Yo diría que era un grupo de bailes nortinos y no la numerosa comparsa Chinchintirapié que, más tarde, a voz en cuello, y dirigiéndose al féretro, tocaban y bailaban y cantaban, decididos y animosos: «¡Qué vacío hay en mi alma / qué amargura en mi existir/ Siento que me haces falta / yo no sé vivir sin ti!», y esa parte de «Pedacito de mi vida» parecía creada en ese momento, y para Pedro yacente. Y no había nada de tristeza en esa despedida con cumbia (lo que debe ser muy bueno, de seguro). Y si, por casualidad, había una pausa, retumbaban gritos de «compañero Pedro Lemebel, ¡presente! / ¡ahora y siempre!». Y la gente seguía llegando y ya oscurecía, pero la iglesia estaría abierta hasta las veinticuatro horas: ¡de nuevo, Pedro / por Pedro (se) pasaban a llevar las reglas!

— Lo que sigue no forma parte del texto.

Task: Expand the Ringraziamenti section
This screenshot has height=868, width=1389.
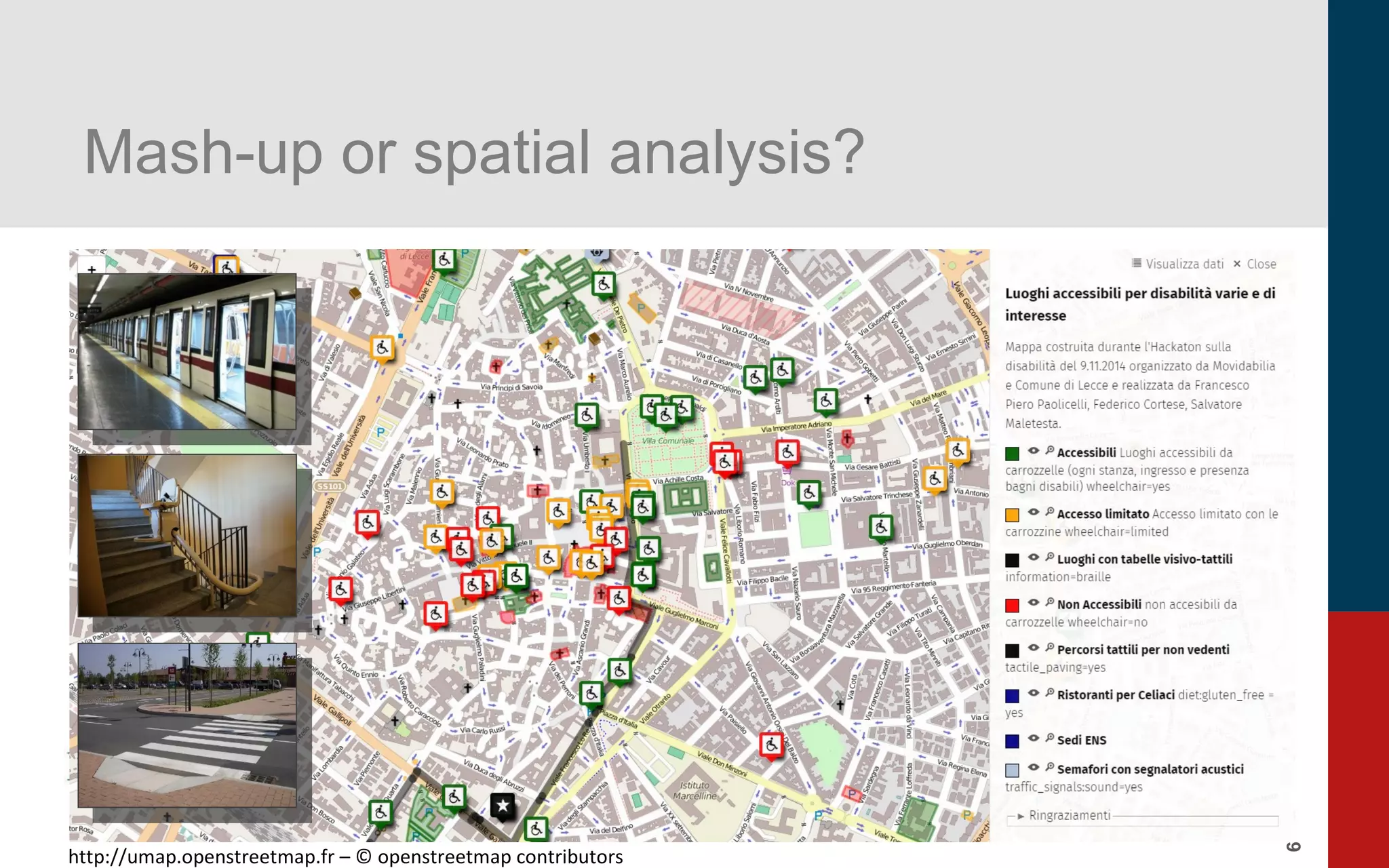Action: (1068, 815)
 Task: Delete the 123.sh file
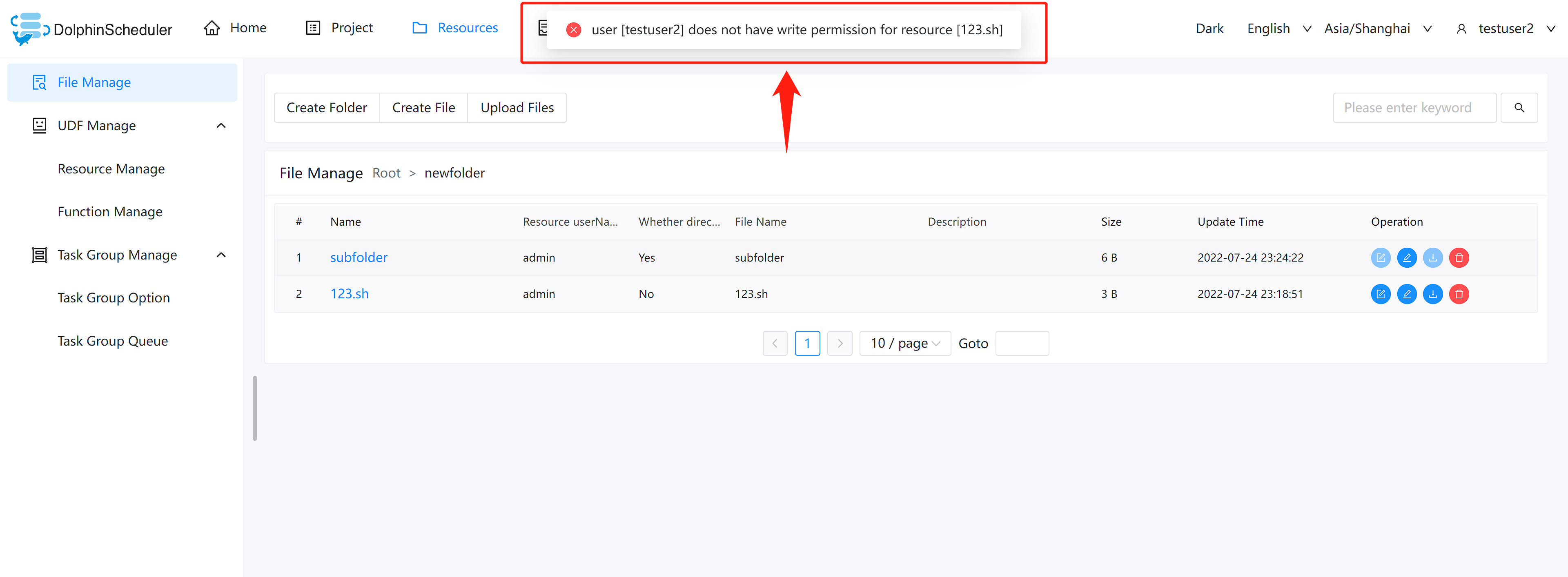point(1459,294)
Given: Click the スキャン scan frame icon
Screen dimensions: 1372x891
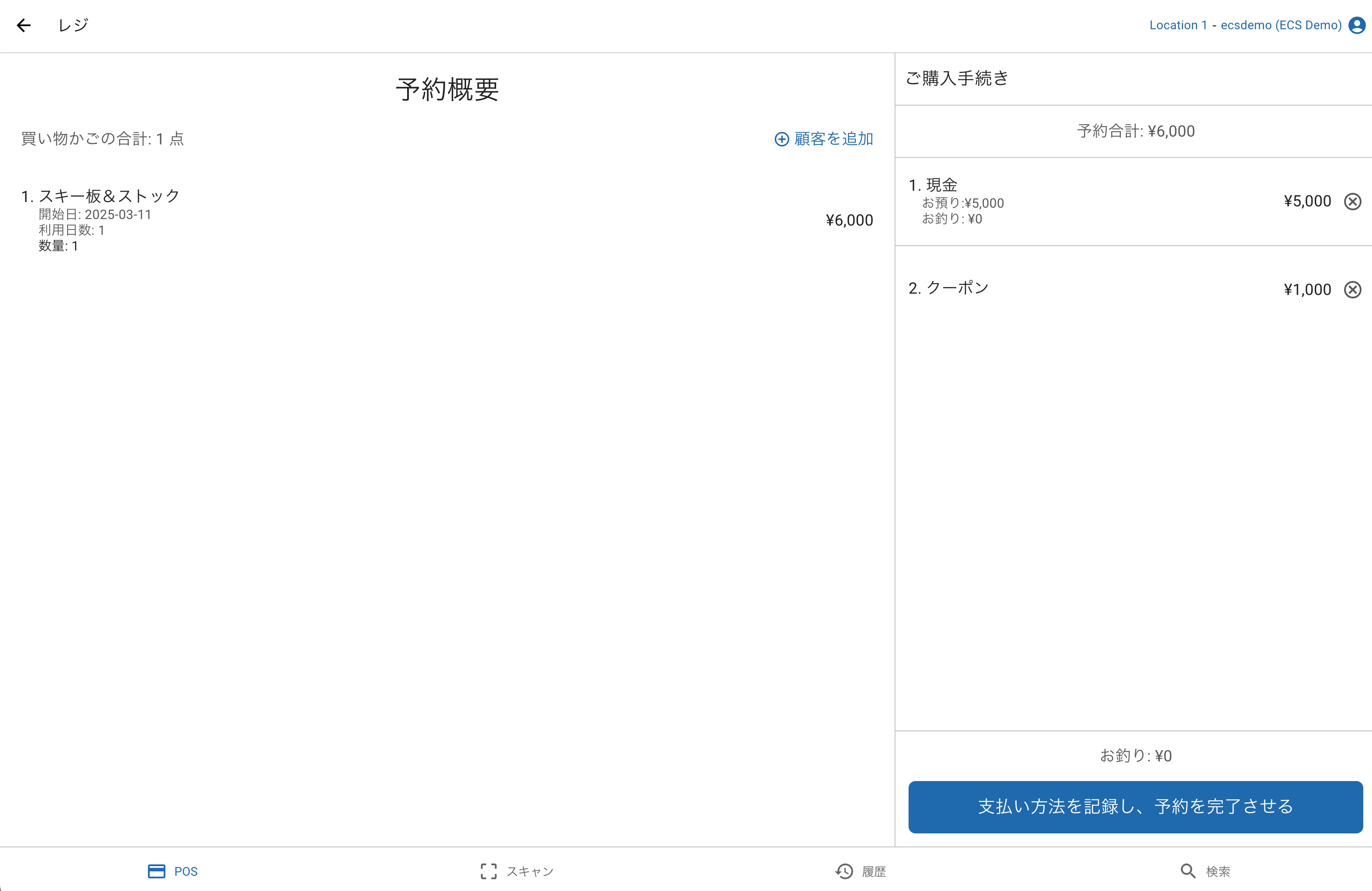Looking at the screenshot, I should click(x=488, y=871).
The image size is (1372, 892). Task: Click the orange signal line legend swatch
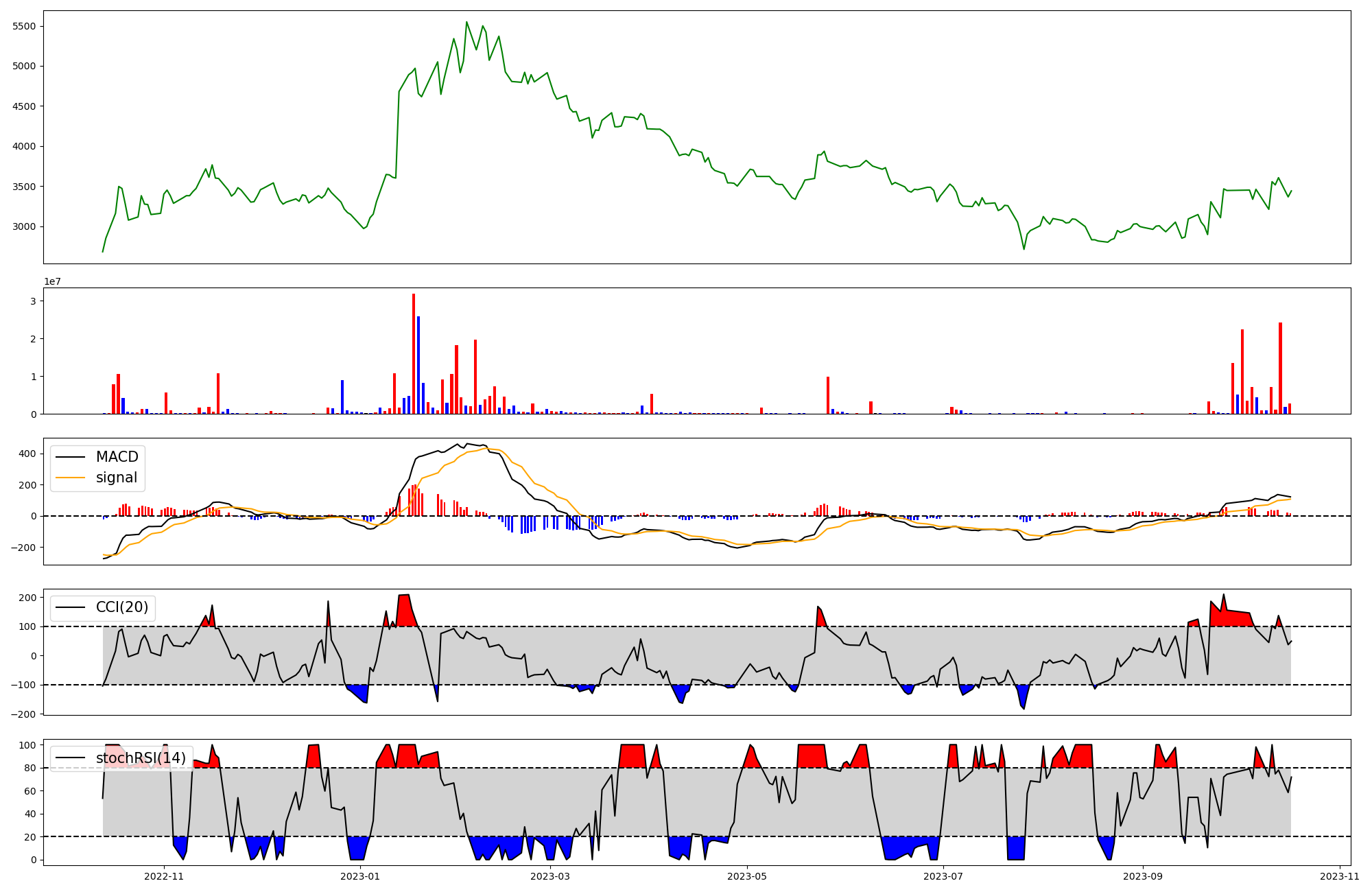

Y si me gustó esa coexistencia del mundo comunista y el mundo homosexual en un entorno católico, confieso que a mí, con mi pena, me chocó tanto jolgorio, tanta estridencia, tanto alborozo. Porque Pedro Lemebel ya no estaba y no estaría más. No estaría más su inteligencia, su sensibilidad, su creatividad. No estaría más su negativa a olvidar (¿seré muy drástica al estimar que junto a José Ángel Cuevas y Ariel Dorfman son de los pocos escritores que no pierden nunca la oportunidad para traer a la memoria el golpe de Estado y a sus ejecutores?). No estaría más su incansable consecuencia (política y social): Pedro se enorgullecía de sus orígenes, que nunca negó ni nunca, tampoco, se vistió de arribista; a riesgo de censuras y repudios, se hizo voz de muchos en su lucha por imponer reconocimiento y tolerancia a su identidad sexual; ni rompió con sus ideas, a pesar de la beatería de izquierda y su rechazo a las diferencias (volver a leer su «Manifiesto» muestra un sectarismo vergonzante: esperemos que ya esté vencido y haya quedado en el pasado, nenes). No estaría más su curiosidad y talento para descubrir y dar a conocer, para rescatar y activar la memoria. No estaría más su afán político ni su valentía para mostrarse, para luchar y para jugar con fuego, metafórica y literalmente (por lo demás, como se vio, este elemento aparece en varias de sus obras visuales). De improviso, creí reconocer su voz: era una grabación, leía una de sus crónicas y acalló el bullicio. Oyéndola, me di cuenta de que Pedro Lemebel permanecía –y permanecerá– en su escritura y a ella podemos regresar cuando queramos: «Y por un momento se confundió duelo con alegría, tristeza y carnaval...» (uso una de sus frases). Entonces, de improviso, entendí que ese era un velorio de todo su gusto, que debía tenerlo muy contento, y que –como hizo notar el poeta y narrador Alejandro Zambra– solo faltaba Pedro Lemebel para contarlo y escribirlo.